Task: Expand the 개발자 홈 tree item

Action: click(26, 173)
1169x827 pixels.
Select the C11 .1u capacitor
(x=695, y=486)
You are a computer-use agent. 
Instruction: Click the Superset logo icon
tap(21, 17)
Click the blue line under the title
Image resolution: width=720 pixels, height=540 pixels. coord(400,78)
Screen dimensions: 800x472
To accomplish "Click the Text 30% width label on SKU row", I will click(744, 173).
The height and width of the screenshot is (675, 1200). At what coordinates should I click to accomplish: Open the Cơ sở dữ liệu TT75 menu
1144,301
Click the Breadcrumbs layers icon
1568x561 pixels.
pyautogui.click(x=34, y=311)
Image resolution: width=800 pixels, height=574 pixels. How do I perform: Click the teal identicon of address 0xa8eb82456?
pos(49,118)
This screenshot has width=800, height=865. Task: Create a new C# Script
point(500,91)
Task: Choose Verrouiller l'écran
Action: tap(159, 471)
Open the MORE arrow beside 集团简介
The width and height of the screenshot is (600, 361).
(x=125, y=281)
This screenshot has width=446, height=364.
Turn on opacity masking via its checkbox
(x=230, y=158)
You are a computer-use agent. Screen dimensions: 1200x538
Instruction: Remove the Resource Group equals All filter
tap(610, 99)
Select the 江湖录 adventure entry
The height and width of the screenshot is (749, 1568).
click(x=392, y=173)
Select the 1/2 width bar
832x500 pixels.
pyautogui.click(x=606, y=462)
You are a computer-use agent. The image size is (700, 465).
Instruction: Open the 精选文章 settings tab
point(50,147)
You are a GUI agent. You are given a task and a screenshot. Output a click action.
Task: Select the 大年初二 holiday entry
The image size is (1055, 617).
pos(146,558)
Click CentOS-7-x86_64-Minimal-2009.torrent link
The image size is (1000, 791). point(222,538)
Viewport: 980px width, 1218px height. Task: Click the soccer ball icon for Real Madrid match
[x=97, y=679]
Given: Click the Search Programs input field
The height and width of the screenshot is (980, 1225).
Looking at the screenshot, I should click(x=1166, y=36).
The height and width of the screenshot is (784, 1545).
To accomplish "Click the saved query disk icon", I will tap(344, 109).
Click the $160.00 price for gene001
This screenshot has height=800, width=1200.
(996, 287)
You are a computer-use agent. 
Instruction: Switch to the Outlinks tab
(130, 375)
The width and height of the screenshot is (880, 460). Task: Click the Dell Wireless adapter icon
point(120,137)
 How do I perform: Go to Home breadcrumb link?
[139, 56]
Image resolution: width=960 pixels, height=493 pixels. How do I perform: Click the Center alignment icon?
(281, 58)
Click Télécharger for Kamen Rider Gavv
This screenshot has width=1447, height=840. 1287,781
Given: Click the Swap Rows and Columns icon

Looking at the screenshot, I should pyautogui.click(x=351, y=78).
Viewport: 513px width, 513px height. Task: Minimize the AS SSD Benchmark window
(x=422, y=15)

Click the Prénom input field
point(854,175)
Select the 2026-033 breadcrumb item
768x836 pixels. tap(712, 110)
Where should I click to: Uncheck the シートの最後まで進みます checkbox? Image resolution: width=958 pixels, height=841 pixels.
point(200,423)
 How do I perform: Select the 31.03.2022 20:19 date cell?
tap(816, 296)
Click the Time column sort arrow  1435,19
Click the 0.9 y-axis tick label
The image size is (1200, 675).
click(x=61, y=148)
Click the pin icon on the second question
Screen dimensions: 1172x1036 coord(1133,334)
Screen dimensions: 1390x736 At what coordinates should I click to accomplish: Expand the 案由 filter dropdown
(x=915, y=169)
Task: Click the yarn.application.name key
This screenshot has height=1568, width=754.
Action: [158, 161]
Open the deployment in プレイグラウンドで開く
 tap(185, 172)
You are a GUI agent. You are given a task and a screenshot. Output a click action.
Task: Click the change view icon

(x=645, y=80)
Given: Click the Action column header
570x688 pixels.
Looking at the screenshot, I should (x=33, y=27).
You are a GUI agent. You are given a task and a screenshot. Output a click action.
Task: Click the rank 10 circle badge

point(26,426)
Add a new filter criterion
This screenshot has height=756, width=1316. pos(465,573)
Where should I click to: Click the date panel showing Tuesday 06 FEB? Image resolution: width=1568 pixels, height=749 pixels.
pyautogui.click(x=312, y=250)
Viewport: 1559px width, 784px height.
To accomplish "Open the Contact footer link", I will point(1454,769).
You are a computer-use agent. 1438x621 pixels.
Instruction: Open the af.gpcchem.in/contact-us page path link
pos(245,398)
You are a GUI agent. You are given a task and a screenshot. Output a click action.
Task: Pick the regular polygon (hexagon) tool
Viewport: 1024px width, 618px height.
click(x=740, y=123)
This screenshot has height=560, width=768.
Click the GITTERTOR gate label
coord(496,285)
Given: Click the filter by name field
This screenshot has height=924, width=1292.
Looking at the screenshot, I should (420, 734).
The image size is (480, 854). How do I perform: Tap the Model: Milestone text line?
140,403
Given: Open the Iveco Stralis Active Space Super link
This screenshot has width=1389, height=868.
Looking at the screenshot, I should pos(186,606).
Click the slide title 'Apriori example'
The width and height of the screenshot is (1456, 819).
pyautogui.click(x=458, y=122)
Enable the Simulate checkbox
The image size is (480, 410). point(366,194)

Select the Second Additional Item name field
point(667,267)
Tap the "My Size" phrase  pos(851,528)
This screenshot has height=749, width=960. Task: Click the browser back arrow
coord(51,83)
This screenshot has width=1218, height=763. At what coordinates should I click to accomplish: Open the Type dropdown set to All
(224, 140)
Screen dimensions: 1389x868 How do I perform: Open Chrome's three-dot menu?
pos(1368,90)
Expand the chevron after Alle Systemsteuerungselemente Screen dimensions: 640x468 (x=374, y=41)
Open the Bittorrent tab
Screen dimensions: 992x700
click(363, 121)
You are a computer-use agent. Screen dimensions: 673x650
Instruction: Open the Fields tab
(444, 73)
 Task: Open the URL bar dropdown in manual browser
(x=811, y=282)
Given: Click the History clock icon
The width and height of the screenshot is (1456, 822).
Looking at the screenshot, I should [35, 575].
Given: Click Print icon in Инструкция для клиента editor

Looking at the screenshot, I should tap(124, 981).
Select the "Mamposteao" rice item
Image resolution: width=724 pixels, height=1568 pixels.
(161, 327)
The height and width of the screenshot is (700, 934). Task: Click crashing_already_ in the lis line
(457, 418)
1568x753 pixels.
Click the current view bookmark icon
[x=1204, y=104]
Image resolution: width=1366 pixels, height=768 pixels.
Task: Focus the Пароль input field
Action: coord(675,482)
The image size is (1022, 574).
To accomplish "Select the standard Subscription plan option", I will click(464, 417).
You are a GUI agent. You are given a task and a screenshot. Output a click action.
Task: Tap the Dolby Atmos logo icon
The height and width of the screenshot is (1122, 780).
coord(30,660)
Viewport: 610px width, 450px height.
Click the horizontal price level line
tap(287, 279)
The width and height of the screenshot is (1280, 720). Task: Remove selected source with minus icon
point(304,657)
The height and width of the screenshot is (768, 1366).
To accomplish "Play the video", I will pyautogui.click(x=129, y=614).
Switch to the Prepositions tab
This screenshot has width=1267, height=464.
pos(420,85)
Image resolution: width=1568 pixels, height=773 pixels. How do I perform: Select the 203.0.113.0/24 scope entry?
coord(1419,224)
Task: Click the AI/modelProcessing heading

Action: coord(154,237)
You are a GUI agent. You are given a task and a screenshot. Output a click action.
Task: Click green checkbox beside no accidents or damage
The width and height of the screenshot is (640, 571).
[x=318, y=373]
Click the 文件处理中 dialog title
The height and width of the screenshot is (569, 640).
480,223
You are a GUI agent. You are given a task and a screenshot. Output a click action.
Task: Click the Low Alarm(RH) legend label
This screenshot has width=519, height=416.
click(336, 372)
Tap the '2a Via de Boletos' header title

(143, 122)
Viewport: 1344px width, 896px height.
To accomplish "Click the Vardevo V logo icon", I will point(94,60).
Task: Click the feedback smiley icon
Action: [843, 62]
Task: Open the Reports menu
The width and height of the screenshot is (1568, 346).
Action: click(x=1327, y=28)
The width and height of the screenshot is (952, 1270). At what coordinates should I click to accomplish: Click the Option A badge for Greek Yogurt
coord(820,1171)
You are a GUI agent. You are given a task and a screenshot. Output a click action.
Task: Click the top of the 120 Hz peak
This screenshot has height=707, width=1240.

-------------------------

Task item
Set down only these lines, exactly: the one containing "Tap the '2a Via de Boletos' header title" and each line after it through the end of the entries above.

Exercise response
Tap the '2a Via de Boletos' header title

(143, 122)
Viewport: 1344px width, 896px height.
To accomplish "Click the Vardevo V logo icon", I will point(94,60).
Task: Click the feedback smiley icon
Action: [843, 62]
Task: Open the Reports menu
The width and height of the screenshot is (1568, 346).
Action: click(x=1327, y=28)
The width and height of the screenshot is (952, 1270). At what coordinates should I click to accomplish: Click the Option A badge for Greek Yogurt
coord(820,1171)
You are a GUI agent. You are given a task and a screenshot. Output a click action.
Task: Click the top of the 120 Hz peak
This screenshot has height=707, width=1240.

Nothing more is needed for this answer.